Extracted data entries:
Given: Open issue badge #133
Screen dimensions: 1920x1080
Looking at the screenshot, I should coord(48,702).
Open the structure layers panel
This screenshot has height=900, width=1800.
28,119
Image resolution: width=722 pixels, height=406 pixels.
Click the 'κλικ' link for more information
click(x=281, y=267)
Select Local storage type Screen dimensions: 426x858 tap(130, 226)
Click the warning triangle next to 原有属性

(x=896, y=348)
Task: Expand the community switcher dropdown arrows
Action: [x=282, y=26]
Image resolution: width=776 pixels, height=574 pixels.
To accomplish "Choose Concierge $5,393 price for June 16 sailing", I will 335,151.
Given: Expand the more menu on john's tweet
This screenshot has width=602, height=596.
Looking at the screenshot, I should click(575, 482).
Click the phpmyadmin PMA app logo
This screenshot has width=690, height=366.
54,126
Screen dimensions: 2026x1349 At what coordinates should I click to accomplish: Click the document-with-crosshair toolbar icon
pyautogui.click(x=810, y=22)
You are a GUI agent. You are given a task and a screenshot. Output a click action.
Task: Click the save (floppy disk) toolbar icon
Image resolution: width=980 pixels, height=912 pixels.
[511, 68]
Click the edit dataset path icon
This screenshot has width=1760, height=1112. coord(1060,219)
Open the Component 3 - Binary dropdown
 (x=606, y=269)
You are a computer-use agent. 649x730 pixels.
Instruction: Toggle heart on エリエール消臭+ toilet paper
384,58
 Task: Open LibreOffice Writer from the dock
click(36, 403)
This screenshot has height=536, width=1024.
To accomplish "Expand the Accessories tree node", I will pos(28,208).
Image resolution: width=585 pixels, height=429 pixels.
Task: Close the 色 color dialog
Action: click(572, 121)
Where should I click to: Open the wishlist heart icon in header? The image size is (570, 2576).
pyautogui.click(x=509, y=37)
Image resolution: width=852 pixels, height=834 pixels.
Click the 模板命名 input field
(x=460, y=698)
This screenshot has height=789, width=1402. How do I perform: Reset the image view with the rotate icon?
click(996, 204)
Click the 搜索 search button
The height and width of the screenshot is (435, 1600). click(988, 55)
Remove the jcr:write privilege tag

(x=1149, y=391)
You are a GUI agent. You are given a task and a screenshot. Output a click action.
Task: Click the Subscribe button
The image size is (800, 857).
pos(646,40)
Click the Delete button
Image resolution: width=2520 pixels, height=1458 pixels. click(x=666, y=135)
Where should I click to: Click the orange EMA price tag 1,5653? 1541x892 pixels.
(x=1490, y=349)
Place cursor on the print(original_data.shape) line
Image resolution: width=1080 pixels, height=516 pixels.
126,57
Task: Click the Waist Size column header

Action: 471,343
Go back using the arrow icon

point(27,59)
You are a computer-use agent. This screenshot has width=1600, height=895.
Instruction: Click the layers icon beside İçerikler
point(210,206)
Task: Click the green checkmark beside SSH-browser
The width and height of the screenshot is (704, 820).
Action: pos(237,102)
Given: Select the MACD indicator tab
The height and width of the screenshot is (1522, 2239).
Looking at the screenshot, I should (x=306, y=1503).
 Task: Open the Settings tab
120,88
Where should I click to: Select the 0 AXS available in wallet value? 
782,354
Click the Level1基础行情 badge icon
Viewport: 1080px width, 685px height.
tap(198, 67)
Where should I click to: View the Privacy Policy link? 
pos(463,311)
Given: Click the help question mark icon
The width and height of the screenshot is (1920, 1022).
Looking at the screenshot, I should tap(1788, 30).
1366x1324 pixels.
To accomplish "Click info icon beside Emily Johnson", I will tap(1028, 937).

:: Short problem ::
Copy each of these rows word for word, keeping every one of them.

:: The output ::
Given: Open issue badge #133
Screen dimensions: 1920x1080
Looking at the screenshot, I should coord(48,702).
Open the structure layers panel
This screenshot has height=900, width=1800.
28,119
Image resolution: width=722 pixels, height=406 pixels.
Click the 'κλικ' link for more information
click(x=281, y=267)
Select Local storage type Screen dimensions: 426x858 tap(130, 226)
Click the warning triangle next to 原有属性

(x=896, y=348)
Task: Expand the community switcher dropdown arrows
Action: [x=282, y=26]
Image resolution: width=776 pixels, height=574 pixels.
To accomplish "Choose Concierge $5,393 price for June 16 sailing", I will 335,151.
Given: Expand the more menu on john's tweet
This screenshot has width=602, height=596.
Looking at the screenshot, I should click(575, 482).
Click the phpmyadmin PMA app logo
This screenshot has width=690, height=366.
54,126
Screen dimensions: 2026x1349 At what coordinates should I click to accomplish: Click the document-with-crosshair toolbar icon
pyautogui.click(x=810, y=22)
You are a GUI agent. You are given a task and a screenshot. Output a click action.
Task: Click the save (floppy disk) toolbar icon
Image resolution: width=980 pixels, height=912 pixels.
[511, 68]
Click the edit dataset path icon
This screenshot has width=1760, height=1112. coord(1060,219)
Open the Component 3 - Binary dropdown
 (x=606, y=269)
You are a computer-use agent. 649x730 pixels.
Instruction: Toggle heart on エリエール消臭+ toilet paper
384,58
 Task: Open LibreOffice Writer from the dock
click(36, 403)
This screenshot has height=536, width=1024.
To accomplish "Expand the Accessories tree node", I will pos(28,208).
Image resolution: width=585 pixels, height=429 pixels.
Task: Close the 色 color dialog
Action: click(572, 121)
Where should I click to: Open the wishlist heart icon in header? The image size is (570, 2576).
pyautogui.click(x=509, y=37)
Image resolution: width=852 pixels, height=834 pixels.
Click the 模板命名 input field
(x=460, y=698)
This screenshot has height=789, width=1402. How do I perform: Reset the image view with the rotate icon?
click(996, 204)
Click the 搜索 search button
The height and width of the screenshot is (435, 1600). click(988, 55)
Remove the jcr:write privilege tag

(x=1149, y=391)
You are a GUI agent. You are given a task and a screenshot. Output a click action.
Task: Click the Subscribe button
The image size is (800, 857).
pos(646,40)
Click the Delete button
Image resolution: width=2520 pixels, height=1458 pixels. click(x=666, y=135)
Where should I click to: Click the orange EMA price tag 1,5653? 1541x892 pixels.
(x=1490, y=349)
Place cursor on the print(original_data.shape) line
Image resolution: width=1080 pixels, height=516 pixels.
126,57
Task: Click the Waist Size column header

Action: 471,343
Go back using the arrow icon

point(27,59)
You are a computer-use agent. This screenshot has width=1600, height=895.
Instruction: Click the layers icon beside İçerikler
point(210,206)
Task: Click the green checkmark beside SSH-browser
The width and height of the screenshot is (704, 820).
Action: pos(237,102)
Given: Select the MACD indicator tab
The height and width of the screenshot is (1522, 2239).
Looking at the screenshot, I should (x=306, y=1503).
 Task: Open the Settings tab
120,88
Where should I click to: Select the 0 AXS available in wallet value? 
782,354
Click the Level1基础行情 badge icon
Viewport: 1080px width, 685px height.
tap(198, 67)
Where should I click to: View the Privacy Policy link? 
pos(463,311)
Given: Click the help question mark icon
The width and height of the screenshot is (1920, 1022).
Looking at the screenshot, I should tap(1788, 30).
1366x1324 pixels.
To accomplish "Click info icon beside Emily Johnson", I will tap(1028, 937).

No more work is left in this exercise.